I was a former student of yours at Sydney Boys High. Perhaps you still remember my name. I certainly remember most of the stories you told us in English class, e.g. the fellow you met as a child named ‘Rear Admiral Sir Leighton Bracegirdle’. I also remember your recital of Caedmon’s hymn with proper old English pronunciation.

To cut a long story short, I am now working as a Computer Systems Engineer in the city and I am still in the office. I decided to do what I do whenever I am bored – an unclaimed money search.

Do you by any chance have ‘Thomas’ as a middle name? If so, the NSW Office of State Revenue has $76.80 of your money. Even if it’s not you, it should mean something that I thought of you when thinking of people to look up.
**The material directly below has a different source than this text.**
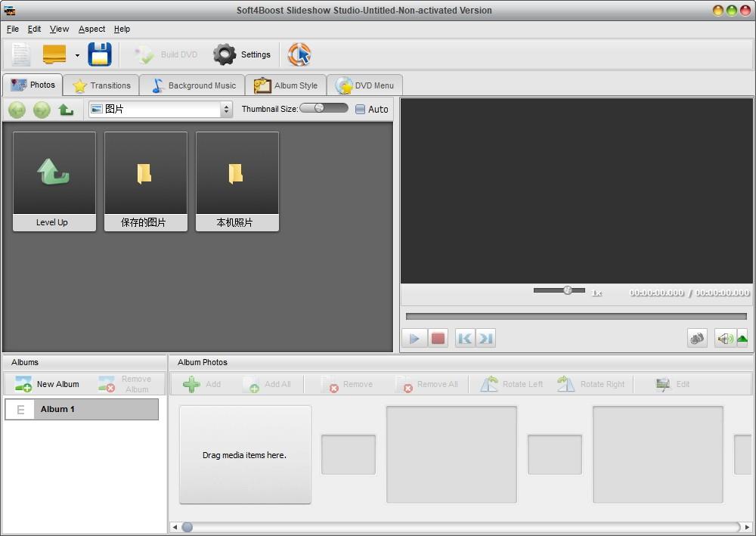
Task: Open the Album Style tab
Action: pos(286,85)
Indeed it does; but my middle name is not Thomas. Thanks, V.L. This sort of thing happens from time to time. 🙂

And look what intellectual stuff I taught in class, even if at that time — it was during John Howard’s first term — the reactionaries were bleating about dumbed-down syllabuses just as much as they do today! Pests.

Oh, and I didn’t meet the Rear Admiral: he spoke to us at a school assembly, possibly for Anzac Day.